Just weeks after the patient was discharged, Dr. Leis and his research colleagues outlined their findings in a study published by The Lancet medical journal.

One of the main messages, he says, “was that not all patients with pneumonia will go on to respiratory failure.”

What’s more, patients with mild symptoms could be safely managed at home in self isolation.

The study was welcome news for hospital administrators trying to figure out how best to manage limited health care resources. They could now reserve beds for those who needed them the most.

But the positive message raised a troubling possibility: There was a risk that people with mild symptoms might go undiagnosed and unwittingly spread the virus.

Testing for COVID-19 was originally restricted to people with obvious signs of illness or those who had recently travelled to an outbreak hotspot. That meant the results could represent a gross underestimation of the true number of cases.

In Italy, one of the first European nations hit hard by the virus, authorities weren’t aware of the extent of infections circulating in the community until their hospitals were flooded with patients.

“It was very clear that we needed to test, test, test but, unfortunately, we didn’t have the ability to get community testing off the ground fast enough,” Dr. Leis says.

As testing lagged, Canada’s first two cases helped reveal the protective power of wearing masks when accompanied by other measures such as frequent hand washing and physical distancing.

Officials were concerned that the couple might have spread the virus to other passengers on the plane. The husband was already experiencing mild symptoms, such as a dry cough, when he boarded their flight home.

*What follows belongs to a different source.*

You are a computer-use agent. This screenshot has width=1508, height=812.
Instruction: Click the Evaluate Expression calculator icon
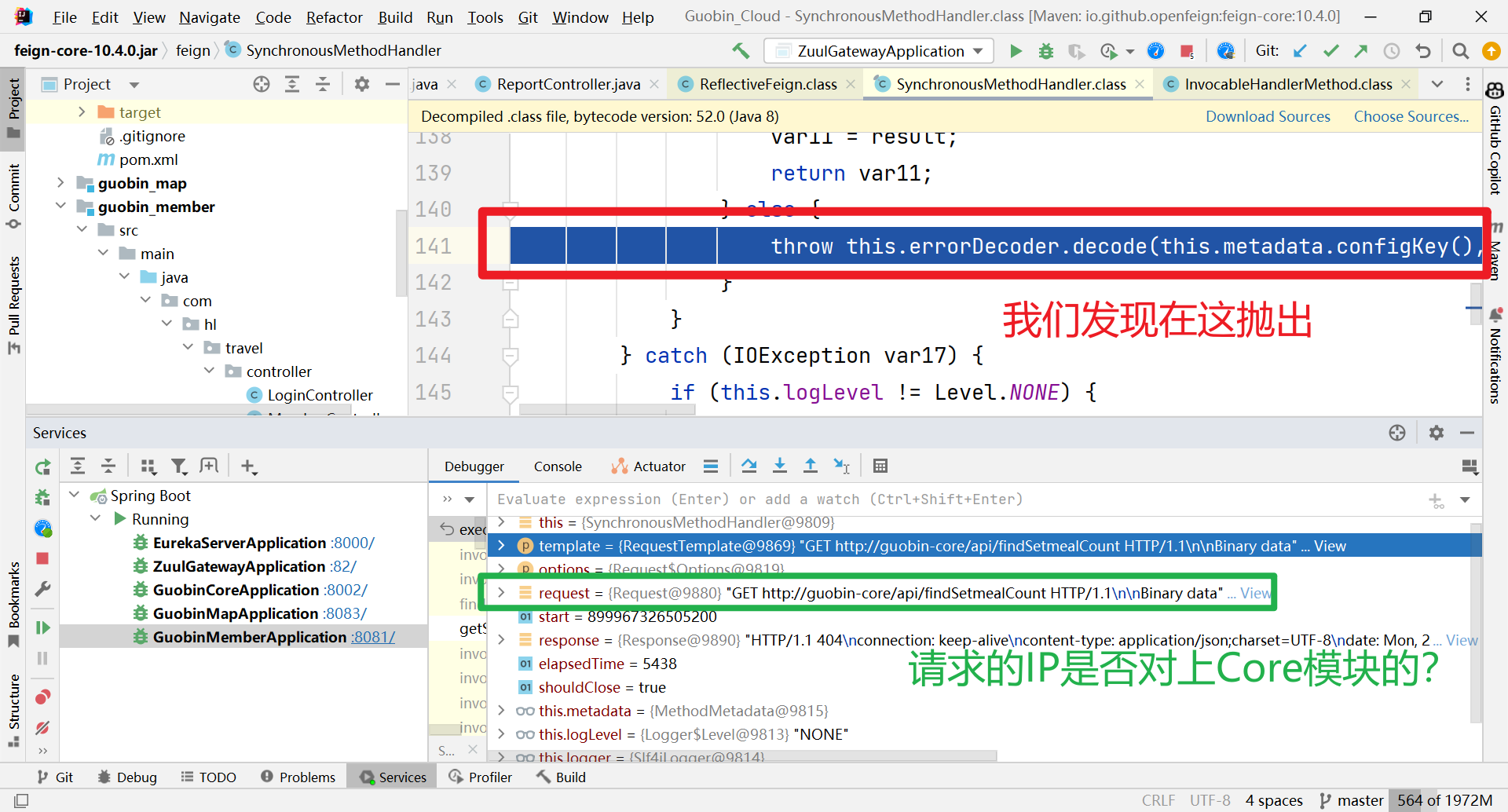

So, Toronto Public Health contacted 25 individuals: crew members, plus people seated within three rows of the man and wife. These contact-tracing efforts, along with 14 days of monitoring, revealed that not one had contracted COVID-19.

Infectious diseases experts speculate that the passengers may have been partly safeguarded by the extremely efficient air infiltration systems used in commercial jets. But is also highly possible that they were protected by the masks worn by the couple during the flight.

Simply put, masks can help block the virus at its source – and the actions of the two Canadians helped drive home that lesson.

But, even more important, their cases triggered a host of research that lead to a “seismic shift” in our understanding of COVID-19, Dr. Mubareka says. Since she collected that first sample, others have been taken from subsequent Sunnybrook patients, permitting the virus to be isolated and multiplied again and again. That enabled scientists to study the virus in a lab. They could now learn its characteristics, develop new diagnostic tests, and determine how it will react to medications and vaccines.

“We had enough material that we could share it with a whole community of researchers including biomedical engineers, molecular biologists and immunologists.”

Looking back to January 2020, Dr. Leis remembers it as “a very intense time.” The initial cases “provoked a lot of concern and anxiety among the general public,” he says, and busy Canadian cities soon resembled ghost towns because so many people were staying at home.

But, as the months passed, many succumbed to “pandemic fatigue” and let down their guard. Cases are surging again in many places.

“If you asked me a year ago where I thought we would be today, I would never have guessed the situation would be this dire,” Dr. Leis says.

Paul Taylor was a patient navigation advisor at Sunnybrook Health Sciences Centre at the time of these events. He has since retired.